The worst investment ever
In his classic text, Stocks for the Long Run, Jeremy Siegel points out that over the past 200 years, gold has been just about the worst-performing asset class. The real, inflation-adjusted, return on gold from 1800 to 2001 was essentially 0%, compared to 6.9% for stocks. Over 200 years, that's the difference between a modest investment stagnating or growing into dynastic wealth. The Fool routinely recommends that investors focus on the stock market to build wealth over the long haul due to the superior returns from America's greatest companies.

However, I don't think we should use this data to toss gold into the trash bin of history just yet. For the first 150 years of the data set, dollars were backed by gold, and neither gold nor the dollar lost purchasing power. Since 1945, with the abandonment of the gold standard, the modern world has experienced chronic inflation. In this environment, gold has maintained its purchasing power, and the dollar has lost about 90% of its value. Therefore, at a minimum, gold maintains its value.

That 70s Show
Furthermore, gold has only had a true market price in the U.S. for the 35 years after the gold standard was officially dropped. During the inflation, oil shocks, and political turmoil of the 70s, gold soared. Using Professor Siegel's work, let's take a look at the difference between gold and stocks from 1966 to 1981:

Gold

Stocks

Real Return 1966-1981

8.8%

(0.4%)

Value of Portfolio 1966

$10,000

$10,000

Value of Portfolio 1981*

$34,400

$9,416

*Value in 1981 shows real value of portfolio in 1966 dollars, since returns are adjusted for inflation.

Granted, some of gold's extraordinary performance during this period was due to starting from an artificially low value. Plus, after prices spiked up to $850 in January of 1980, the party was over for the next 20 years. In that time, gold fell all the way back to $250 an ounce.

Data block:
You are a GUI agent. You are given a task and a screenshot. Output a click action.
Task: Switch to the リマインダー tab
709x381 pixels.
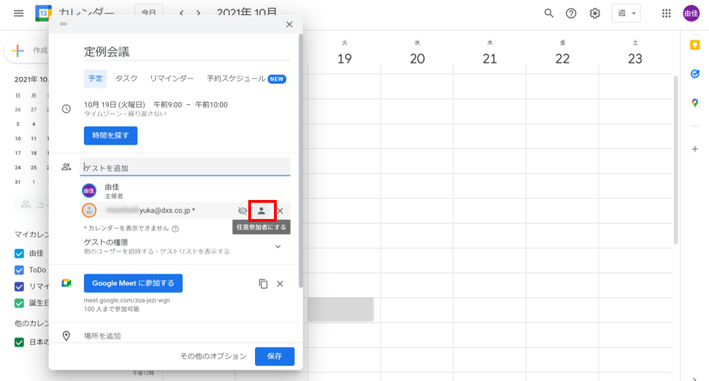(x=172, y=79)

What you will do: Condense the paragraph of the gold text that begins "However, I don't think we should use this data" into a short bulleted list that keeps its main facts. The material comes from a separate source and is unrelated to the text on gold.

Answer to this exercise:
- Gold shouldn't be written off yet on the strength of the 200-year data.
- For the first 150 years of the data set, dollars were backed by gold, and neither lost purchasing power.
- Since the gold standard was abandoned in 1945, the world has seen chronic inflation.
- In that period, gold has kept its purchasing power, while the dollar has lost about 90% of its value.
- At a minimum, then, gold maintains its value.